Scientific American
Social media is changing the character of our political conversations. As many have pointed out, our attention is a scarce resource that politicians and journalists are constantly fighting to attract, and the online world has become a primary trigger of our moral outrage. These two ideas, it turns out, are fundamentally related. According to our forthcoming paper, words that appeal to one’s sense of right and wrong are particularly effective at capturing attention, which may help explain this new political reality.
It occurred to us that the way people scroll through their social media feeds is very similar to a classic method psychologists use to measure people’s ability to pay attention. When we mindlessly browse social media, we are rapidly presenting a stream of verbal stimuli to ourselves. Psychologists have been studying this issue in the lab for decades, displaying to subjects a rapid succession of words, one after another, in the blink of an eye. In the lab, people are asked to find a target word among a collection of other words. Once they find it, there’s a short window of time in which that word captures their attention. If there’s a second target word in that window, most people don’t even see it—almost as if they had blinked with their eyes open.
There is an exception: if the second target word is emotionally significant to the viewer, that person will see it. Some words are so important to us that they are able to capture our attention even when we are already paying attention to something else.

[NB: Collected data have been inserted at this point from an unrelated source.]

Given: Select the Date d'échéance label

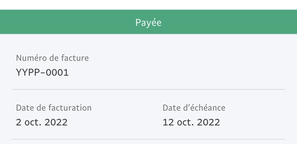Looking at the screenshot, I should pyautogui.click(x=194, y=108).
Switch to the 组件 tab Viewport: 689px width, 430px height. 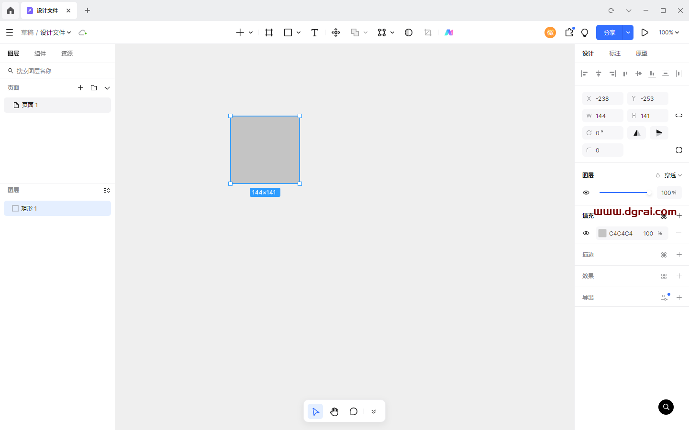[40, 54]
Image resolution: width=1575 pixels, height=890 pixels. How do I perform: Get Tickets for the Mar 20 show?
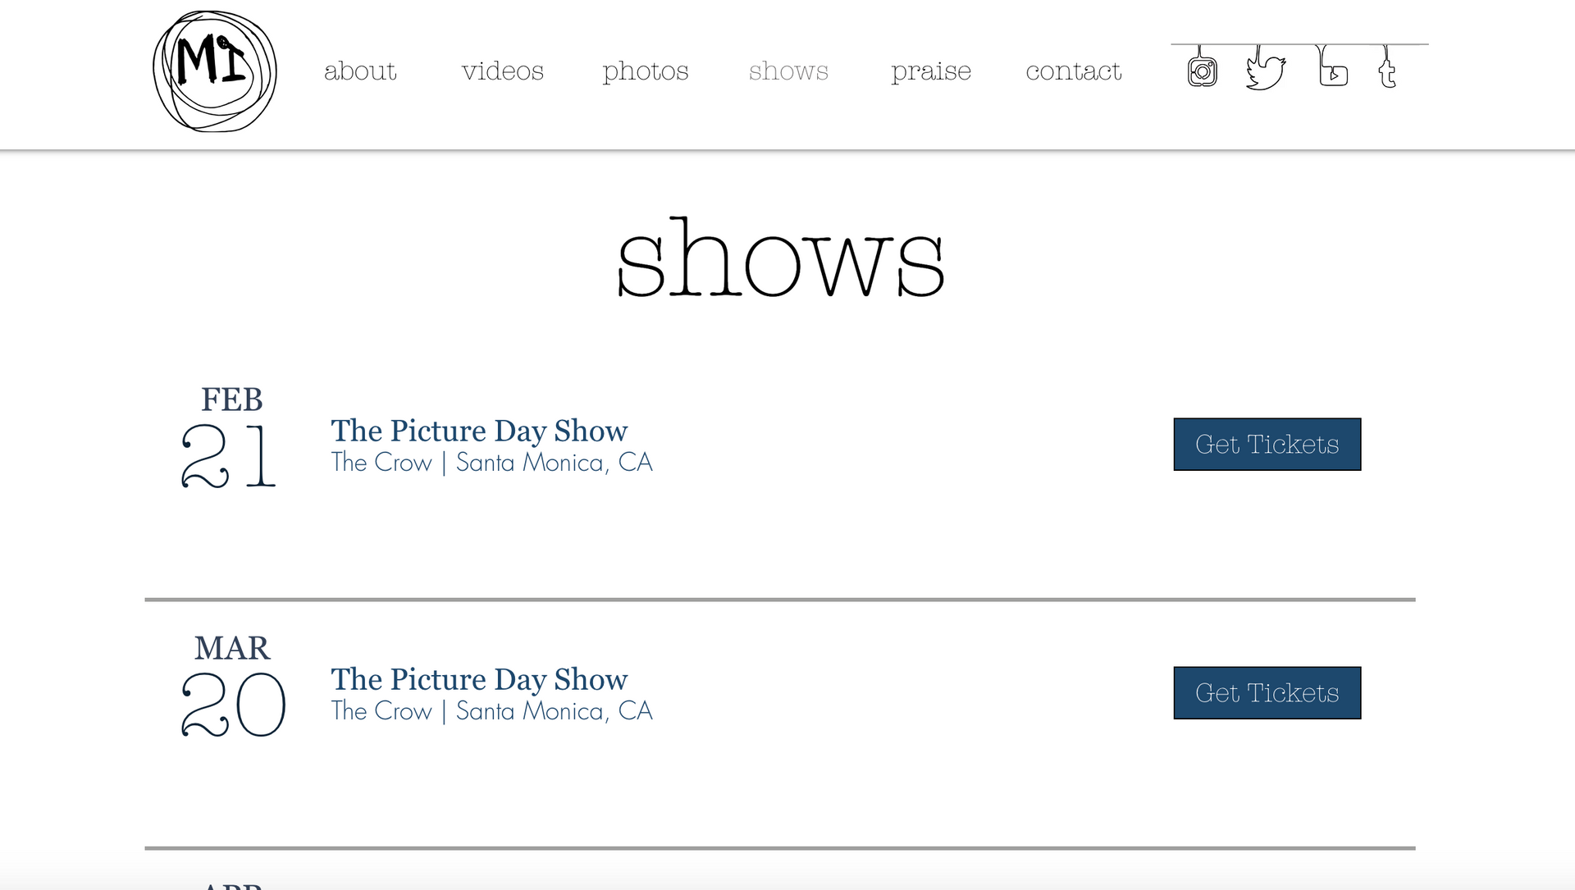(1267, 693)
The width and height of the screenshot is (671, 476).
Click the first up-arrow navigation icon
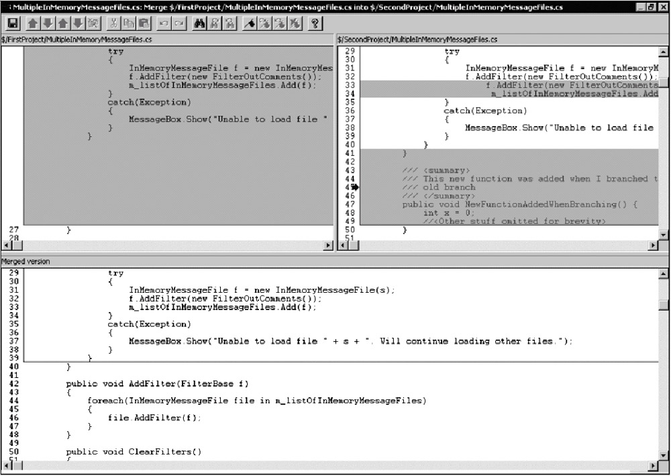pyautogui.click(x=32, y=23)
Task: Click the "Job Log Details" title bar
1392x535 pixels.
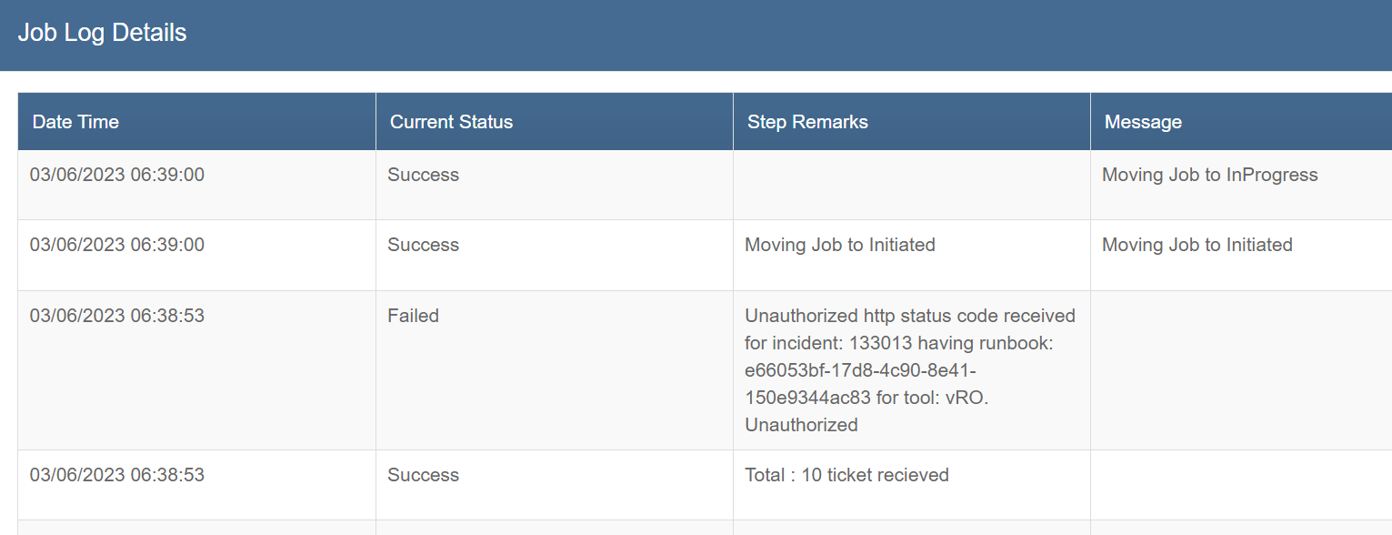Action: pyautogui.click(x=103, y=33)
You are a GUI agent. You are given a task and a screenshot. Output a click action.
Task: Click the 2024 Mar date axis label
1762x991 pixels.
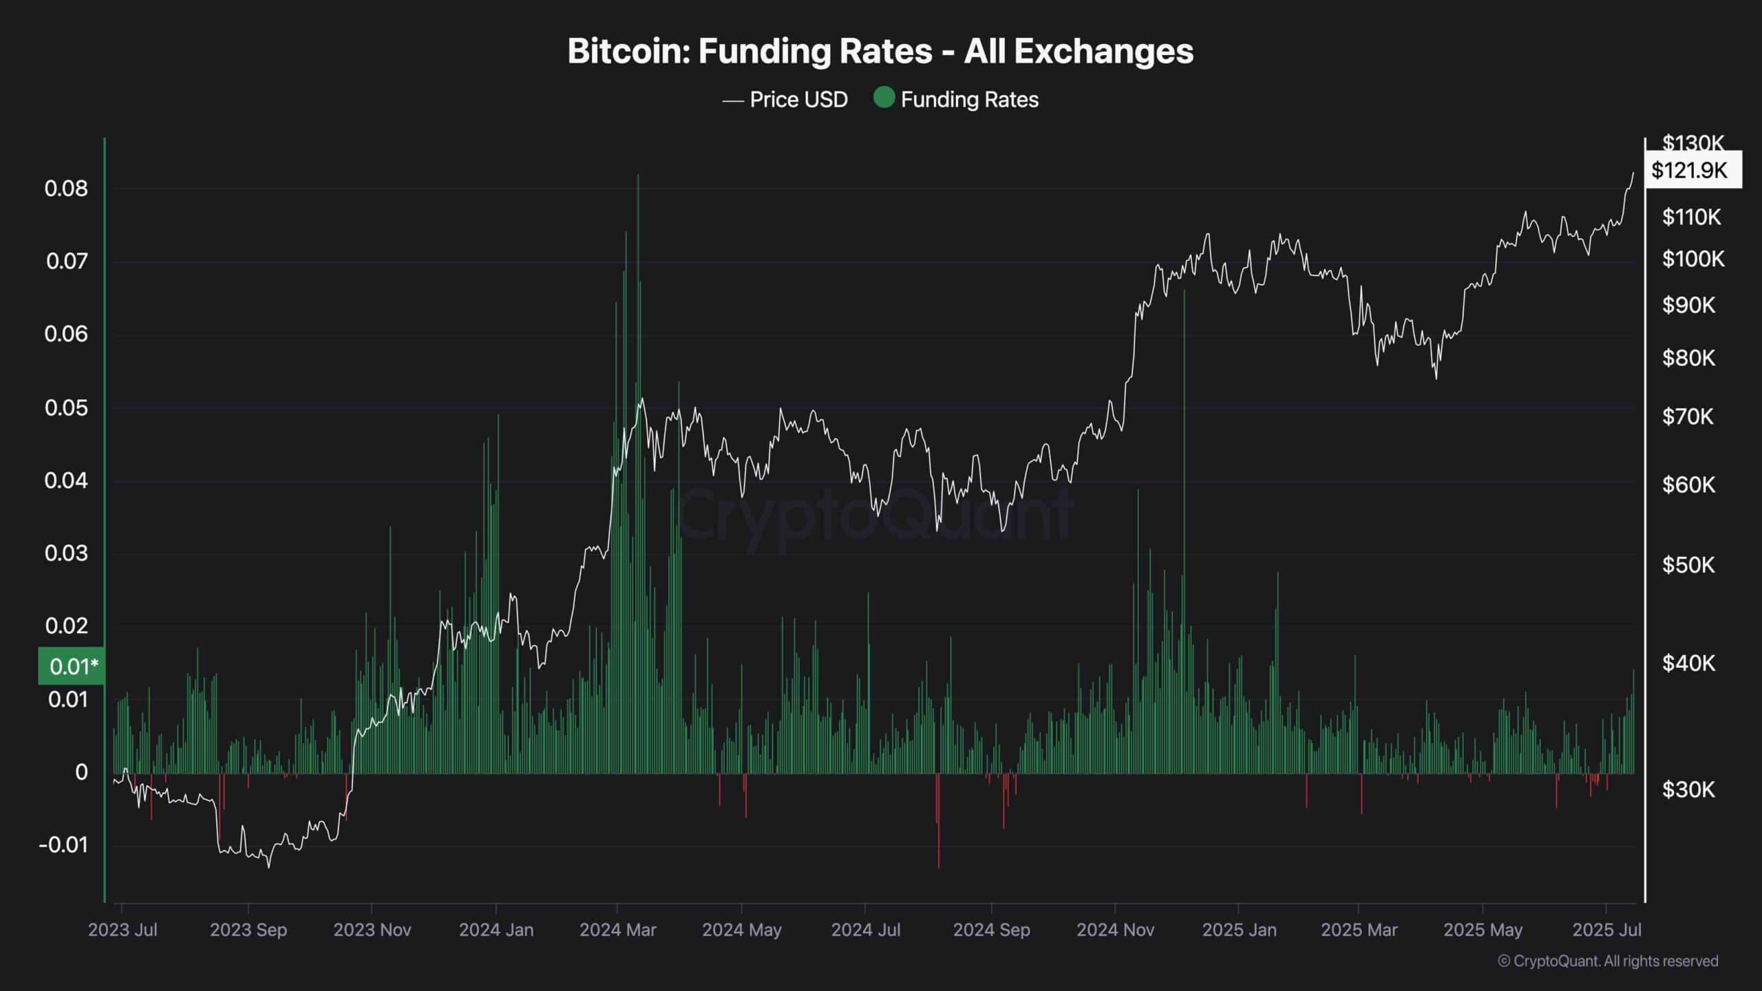[618, 930]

We thought that perhaps moral words might be special in just this way, grabbing our attention even when it was allocated elsewhere. Indeed, we have previously found that people seem highly attuned to moral stimuli in the world around them. This result could help explain why people share certain moral content online: the words that appeal to our morality break through the noise on social media.

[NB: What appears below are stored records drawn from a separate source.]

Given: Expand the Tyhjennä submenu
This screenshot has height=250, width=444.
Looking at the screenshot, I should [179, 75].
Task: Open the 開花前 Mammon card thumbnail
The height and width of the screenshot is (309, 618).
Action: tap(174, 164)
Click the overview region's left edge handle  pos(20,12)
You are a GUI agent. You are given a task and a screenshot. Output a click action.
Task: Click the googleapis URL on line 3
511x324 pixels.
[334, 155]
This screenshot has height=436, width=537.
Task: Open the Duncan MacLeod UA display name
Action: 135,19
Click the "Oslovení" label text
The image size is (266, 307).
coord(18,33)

To test this idea, we ran a pair of experiments in the lab, using a task that intentionally mimicked Twitter feeds. People were presented with a rapid stream of fictitious tweets with different types of words used for a hashtag. We found that moral words (such as crime, mercy, right), emotional words (such as afraid, love, weep) and moral-emotional words (such as abuse, honor, spite) captured more attention than neutral ones (such as coast, novel, maze). This was even true when people had been focused on a prior term. That is, these moral and emotional words broke through the noise and grabbed subjects’ attention.
We then examined how this finding relates to sharing on Twitter. We analyzed a large data set containing Twitter conversations about political topics (specifically, gun control, same-sex marriage and climate change). These conversations were part of a previous paper we published, showing that messages with moral-emotional words were 20 percent more likely to be shared by another person on Twitter. We then asked whether the words that captured attention in the lab were the same ones that went viral on Twitter.

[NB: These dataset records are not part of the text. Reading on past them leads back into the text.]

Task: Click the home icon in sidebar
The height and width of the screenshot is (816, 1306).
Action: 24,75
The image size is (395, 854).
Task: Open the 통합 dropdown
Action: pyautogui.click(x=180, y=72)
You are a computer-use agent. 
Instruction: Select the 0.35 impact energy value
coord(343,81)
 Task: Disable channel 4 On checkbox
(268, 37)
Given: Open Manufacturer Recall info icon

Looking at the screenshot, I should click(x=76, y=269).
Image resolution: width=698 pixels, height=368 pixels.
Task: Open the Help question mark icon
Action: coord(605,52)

We analyzed nearly 50,000 Tweets that used words we had studied in our experiments. Some of them strongly captured attention, as measured by our attention task in the lab. Others were hardly noticeable. Most importantly, attentional capture was a robust predictor of sharing messages with these same words online. Moral and emotional words (such as lewd, kill, evil, faith and sin) were the most captivating. When they were embedded in tweets, they were significantly more likely to be shared as compared with neutral words. This was particularly striking because our measure of attention was based on an entirely different group of people than those who retweeted the messages.